3 posts by 2 authors in: Forums > CMS Builder
Last Post: May 8, 2023 (RSS)

Archived
Reply
Reply

By Codee - May 8, 2023

Dave and I.T. Team,

Been doing some thinking on security procedures and recent influx of site scrapers for images by A.I. Sometime back your team created the Spambot Email Protector which was a GREAT idea with only one glitch (order of operations, if someone used dynamic entry from CMSB it also got scrambled so legit emails didn't work in that case) but now I am wondering if there is a simple way (like plugin or standard coding) to either prevent, or screw with, AI image scraping? I was thinking it would/could work by adjusting the IRL after the page is loaded (so displaying the correct image or thumbnail but if someone tries to right-click-download, right-click-open-in-new-window, or just scrape the IRL from the source code, they get the wrong IRL/URL.)

Does that make sense?

Archived
Reply
Reply

By Dave - May 8, 2023

Hi Codee,

There is no perfect solution to this issue, as browsers need to download images. A bot that perfectly replicates browser behaviour could still download them. However, there are ways to make it challenging for many scrapers.

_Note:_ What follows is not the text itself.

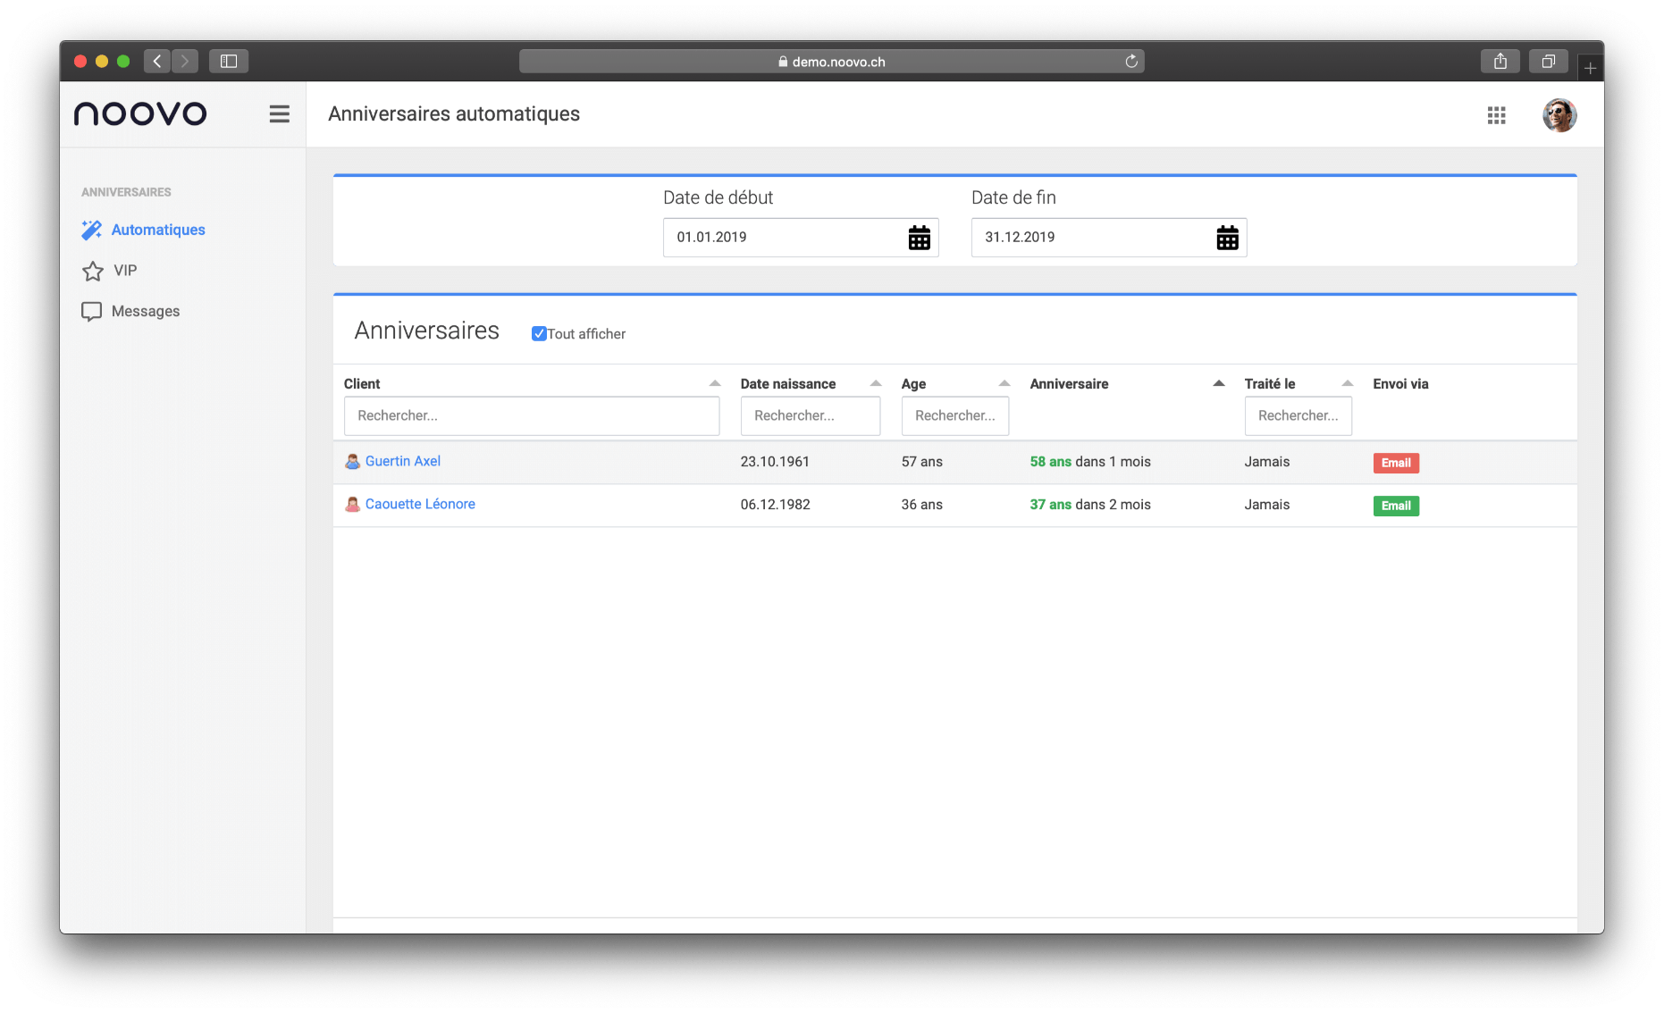Open the hamburger menu beside noovo logo
This screenshot has width=1664, height=1013.
pos(279,114)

One method involves requiring an HTTP_REFERER value, which is the URL of the page that linked to or referred to the current page or image. Simple bots often request a file directly without sending this value. You can filter based on this field (with PHP or .htaccess) to display a different image or an error if there is no referrer.

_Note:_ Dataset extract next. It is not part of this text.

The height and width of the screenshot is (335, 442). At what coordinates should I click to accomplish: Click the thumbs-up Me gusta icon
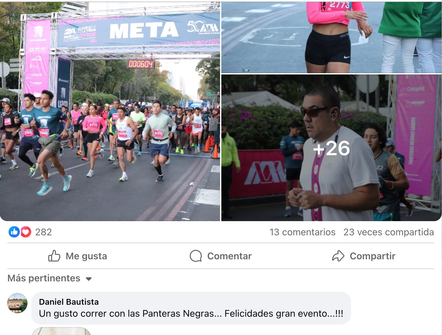[54, 256]
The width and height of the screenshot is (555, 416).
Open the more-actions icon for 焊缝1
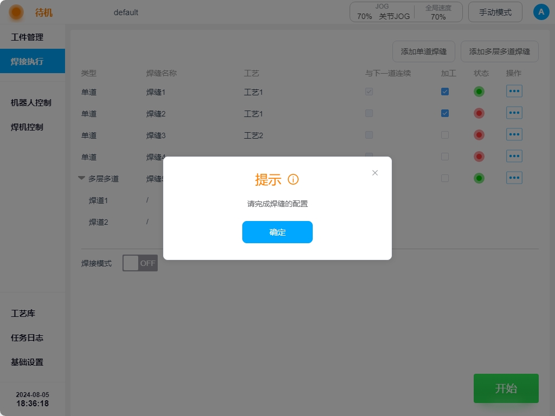click(x=514, y=92)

Another approach is to filter based on the HTTP_USER_AGENT value. All browsers send their name and version when making a web request, and well-behaved bots should include something that identifies their source. You can find more information about this here: https://datadome.co/threat-research/how-chatgpt-openai-might-use-your-content-now-in-the-future/

Additionally, you can ban access from blocks of IP addresses. If you know a certain service is scraping your site (or might) and you know their IP range, you can block it. However, be cautious not to exclude valid search engine indexing bots.

Other ideas to consider:

Disallowing bots with robots.txt
Loading images with JavaScript to prevent access by bots that can't use JavaScript
Watermarking your images to make them traceable and less useful
Limiting the rate of requests so scrapers and bots can't download everything all at once

Hope that helps, the solution might vary based on what you're trying to protect and why, but there are a few options.

Dave Edis - Senior Developer
interactivetools.com

Archived
Reply
Reply

By Codee - May 8, 2023

Dave,

Thank you. Yea, I couldn't figure how to make that happen because downloading the images is critical browser behavior and monkeying with that causes issues, and different issues in different browsers, and it's not hard to break past some of the robots.txt rules. For example, the tool img2datset can be prevented, by website coders, from access using X-Robots-Tag: noai”, “X-Robots-Tag: noindex” , “X-Robots-Tag: noimageai”, and “X-Robots-Tag: noimageindex”. By default, img2dataset will ignore images with such headers. HOWEVER, img2dataset tells users "to disable this behaviour and download all images, you may pass “--disallowed_header_directives '[ ]'” ...which is part of what just ticks me off.

That's why I wrote because I couldn't think of any other simple ways to combat this. Yes, I have some .htaccess blocks in place but attempting to block everything would cripple site speed.